もしも自分が天才だったら...
あんなことやって、こんなふうになって...
みたいなことを妄想してると楽しかったりする時がある。公開当時、映画館を出るやいなや友達同士で「俺が天才だったら論」を言いまくってたのを思い出した。感動作としての余韻に浸ることは一切無く、この天才の使い道はもったいなさすぎる!の一点張りだった。あとはせいぜいタイトルの Good will hunting について、こんな文法おかしいだろと思ってたら人の名前だったのかよってアホな話しをしてたくらいなもんで。正直言って、なんでこんなのが評価高いのかと不思議でならなかった。
でも、20年以上ぶりに観返してみたら、目線が違うところにいってて、印象が変わってきた。このクソガキのウィル・ハンティングをどうやって窘めていくんだろうかと考えながら、名優ロビン・ウィリアムズが演じた心理学者(カウンセラー、セラピスト)のショーンの側で見つめていくうち、ようやくこの主人公ウィルの心の内に関心がいくようになってきて、はぁー何てよく出来た話しなんだよって思えるようになった。
脚本は、今や大スターのマット・デイモンとベン・アフレックの共作。
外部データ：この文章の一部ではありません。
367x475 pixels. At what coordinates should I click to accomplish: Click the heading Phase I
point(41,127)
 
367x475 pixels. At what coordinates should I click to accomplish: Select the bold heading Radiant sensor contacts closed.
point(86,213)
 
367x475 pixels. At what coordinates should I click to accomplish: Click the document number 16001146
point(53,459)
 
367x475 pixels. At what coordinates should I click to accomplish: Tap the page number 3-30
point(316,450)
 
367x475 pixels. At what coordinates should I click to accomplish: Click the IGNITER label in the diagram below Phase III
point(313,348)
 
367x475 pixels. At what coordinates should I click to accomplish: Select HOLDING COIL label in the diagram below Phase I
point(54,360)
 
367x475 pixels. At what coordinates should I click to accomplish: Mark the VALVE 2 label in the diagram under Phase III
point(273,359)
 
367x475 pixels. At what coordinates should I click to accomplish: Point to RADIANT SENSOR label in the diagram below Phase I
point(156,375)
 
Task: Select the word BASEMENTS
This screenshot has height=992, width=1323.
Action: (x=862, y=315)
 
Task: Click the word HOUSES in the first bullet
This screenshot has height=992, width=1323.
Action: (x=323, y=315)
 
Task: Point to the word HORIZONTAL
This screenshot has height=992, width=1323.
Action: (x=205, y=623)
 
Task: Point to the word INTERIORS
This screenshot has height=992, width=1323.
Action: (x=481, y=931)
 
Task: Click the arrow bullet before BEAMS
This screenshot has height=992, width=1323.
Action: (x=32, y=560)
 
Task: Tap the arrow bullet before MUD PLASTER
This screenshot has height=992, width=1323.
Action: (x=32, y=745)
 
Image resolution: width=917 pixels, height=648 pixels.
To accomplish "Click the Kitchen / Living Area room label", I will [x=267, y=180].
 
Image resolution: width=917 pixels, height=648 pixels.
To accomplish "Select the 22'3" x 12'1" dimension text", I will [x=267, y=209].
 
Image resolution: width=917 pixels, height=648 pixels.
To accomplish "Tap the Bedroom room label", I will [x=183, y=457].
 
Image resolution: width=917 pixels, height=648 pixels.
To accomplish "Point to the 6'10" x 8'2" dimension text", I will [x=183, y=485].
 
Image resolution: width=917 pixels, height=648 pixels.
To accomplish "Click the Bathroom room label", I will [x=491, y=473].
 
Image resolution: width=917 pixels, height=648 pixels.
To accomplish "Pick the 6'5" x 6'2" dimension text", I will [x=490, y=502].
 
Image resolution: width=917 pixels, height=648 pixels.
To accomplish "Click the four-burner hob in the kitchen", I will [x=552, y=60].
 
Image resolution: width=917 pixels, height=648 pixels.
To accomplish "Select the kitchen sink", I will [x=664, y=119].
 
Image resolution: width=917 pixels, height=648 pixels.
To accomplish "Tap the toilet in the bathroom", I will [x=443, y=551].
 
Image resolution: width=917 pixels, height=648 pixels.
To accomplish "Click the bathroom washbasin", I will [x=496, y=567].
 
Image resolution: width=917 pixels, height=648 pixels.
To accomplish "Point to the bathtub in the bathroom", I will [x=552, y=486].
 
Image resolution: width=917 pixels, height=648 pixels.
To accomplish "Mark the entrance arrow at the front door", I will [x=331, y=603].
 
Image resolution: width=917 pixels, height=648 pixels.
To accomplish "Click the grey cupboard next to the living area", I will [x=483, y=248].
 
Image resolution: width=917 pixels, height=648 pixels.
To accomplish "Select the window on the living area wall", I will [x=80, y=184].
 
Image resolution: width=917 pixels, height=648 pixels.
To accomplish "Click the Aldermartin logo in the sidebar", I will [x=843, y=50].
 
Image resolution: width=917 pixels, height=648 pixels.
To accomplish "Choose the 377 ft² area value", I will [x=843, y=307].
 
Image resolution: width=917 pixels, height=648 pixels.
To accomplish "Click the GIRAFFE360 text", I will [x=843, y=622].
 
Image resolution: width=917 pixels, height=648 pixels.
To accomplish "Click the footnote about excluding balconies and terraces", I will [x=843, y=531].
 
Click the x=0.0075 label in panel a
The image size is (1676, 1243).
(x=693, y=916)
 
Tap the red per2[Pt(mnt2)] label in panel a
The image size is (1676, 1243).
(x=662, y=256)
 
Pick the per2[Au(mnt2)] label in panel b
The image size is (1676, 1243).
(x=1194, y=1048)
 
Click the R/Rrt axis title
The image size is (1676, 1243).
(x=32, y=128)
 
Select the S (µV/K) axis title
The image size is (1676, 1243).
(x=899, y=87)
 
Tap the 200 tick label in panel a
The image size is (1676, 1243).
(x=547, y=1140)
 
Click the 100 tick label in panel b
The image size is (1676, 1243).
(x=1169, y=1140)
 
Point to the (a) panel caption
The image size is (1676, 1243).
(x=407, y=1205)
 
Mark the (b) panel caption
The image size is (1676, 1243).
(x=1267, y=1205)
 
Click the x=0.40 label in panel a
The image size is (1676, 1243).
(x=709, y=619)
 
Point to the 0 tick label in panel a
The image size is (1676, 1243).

そこが凄い。
(ちなみにこの2人とともにベンの弟ケイシー・アフレックも出演しているが、そう言われてもわからないほど初々しさに溢れてる)
ウィルもショーンも過去の体験から心に深い傷を負っていて、なかなか前に進もうとできないでいるが、そんな2人が次第に心を通い合わせて対話を重ねていくうちに、お互いがお互いのことを理解し合うようになり、各々が今の自分と向き合うようになって、ようやく未来への一歩を踏み出していくというお話し。言ってみればただそれだけのシンプルな展開なんだけど、その心理面の描き方がとても繊細なところを突いていて、これまた屈折してしまった男の歯痒い部分というやつに引き寄せられてしまって、もはや人ごととは思えず共感せざるを得なかった。
天才ゆえの苦悩ではなくて、無知ゆえの煩悩
外の世界を恐がり、安全な場所から抜け出せない
心を閉ざしたままの臆病な男
そんな主人公のキャラクターを印象付けているのがエリオット・スミスの楽曲。今は亡き人、もっと評価されるべきアーティスト。グランジ/オルタナの香りがプンプンとして、陰鬱で暗いんだけど、どこか希望をも感じさせてくれるところがあって、ストーリーにばっちりハマってると思う。『タイタニック』のあの曲が無かったらオスカー獲れてたのに。でも、逆に一番じゃない方が良かったのかなって気もする。蓮舫さんが言った意味でじゃなくて、分相応のかっこよさという意味で。生き様には人それぞれの輝き方があるんだってことを考えながら、この物語とこの音楽を聴いていると、その共鳴が心地良く感じられる。